Shakespeare’s supreme tragedy, King Lear, is transposed to contemporary India and recast as a family drama of financial power-brokering within a transforming, culturally complex nation.
“Don’t we have ‘the youngest population, the fastest growing democracy’ in the world?…This Company doesn’t need old men, still living in the glory days of the '80s and '90s. It’s now, guys. Our time.” Issues of gender and generation spearhead the conflict in this mammoth drama of money, succession, and control, British-born Taneja’s impressive first work of fiction. Pulsing with vitality, it ranges widely across the subcontinent, delivering the familiar bones of the story mainly from the perspective of the younger generation.
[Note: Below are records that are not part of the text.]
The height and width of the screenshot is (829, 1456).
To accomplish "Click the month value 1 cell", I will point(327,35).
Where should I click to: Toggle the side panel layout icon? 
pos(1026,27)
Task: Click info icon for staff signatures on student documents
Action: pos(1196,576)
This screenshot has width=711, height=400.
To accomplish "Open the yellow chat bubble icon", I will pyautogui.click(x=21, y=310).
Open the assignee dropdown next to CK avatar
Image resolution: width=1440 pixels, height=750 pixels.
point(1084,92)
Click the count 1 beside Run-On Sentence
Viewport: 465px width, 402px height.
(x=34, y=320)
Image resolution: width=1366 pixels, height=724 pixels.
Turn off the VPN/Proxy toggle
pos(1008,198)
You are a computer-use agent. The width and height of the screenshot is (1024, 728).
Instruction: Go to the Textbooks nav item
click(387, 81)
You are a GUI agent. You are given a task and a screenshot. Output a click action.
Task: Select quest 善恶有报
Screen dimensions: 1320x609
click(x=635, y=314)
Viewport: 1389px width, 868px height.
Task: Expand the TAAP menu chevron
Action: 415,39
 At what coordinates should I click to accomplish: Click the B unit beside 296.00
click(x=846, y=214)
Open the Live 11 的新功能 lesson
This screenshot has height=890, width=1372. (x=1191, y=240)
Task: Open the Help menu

Patriarch Devraj Bapuji—an aging tycoon whose business empire, the Company, makes its wealth principally from hotels—and his second-in-command, Ranjit Singh, have sired the five children whose perspectives shape the storytelling. First comes Jivan, Ranjit’s illegitimate son, arriving back in India after 15 years in the U.S. to witness the day of Bapuji’s sudden announcement that he’s quitting his own company and transferring power to his daughters, Gargi and Radha. (Sita, the favorite, has disappeared.) Capable Gargi steps into the CEO role, eventually confronting her father and banning half of the Hundred, his rowdy cohort of favored employees, from the family compound. Radha, unlike Gargi, luxuriates in the trappings of wealth, but there’s a dark history behind her sensual indulgences. And then there’s Jeet, Jivan’s gay half brother, who forsakes his wealth for a pilgrimage that will plunge him to the bottom of the social ladder to witness some of Bapuji’s comeback campaign. Sita’s section comes last, as the key players assemble for the glamorous opening of a new hotel in Srinagar and Taneja’s dreamy synthesis of language, place, food, clashing views and values, seeping Westernization, and post-colonial flux reaches its climax.
A long, challenging, but inspired modernization of a classic—engaging, relevant, and very dark.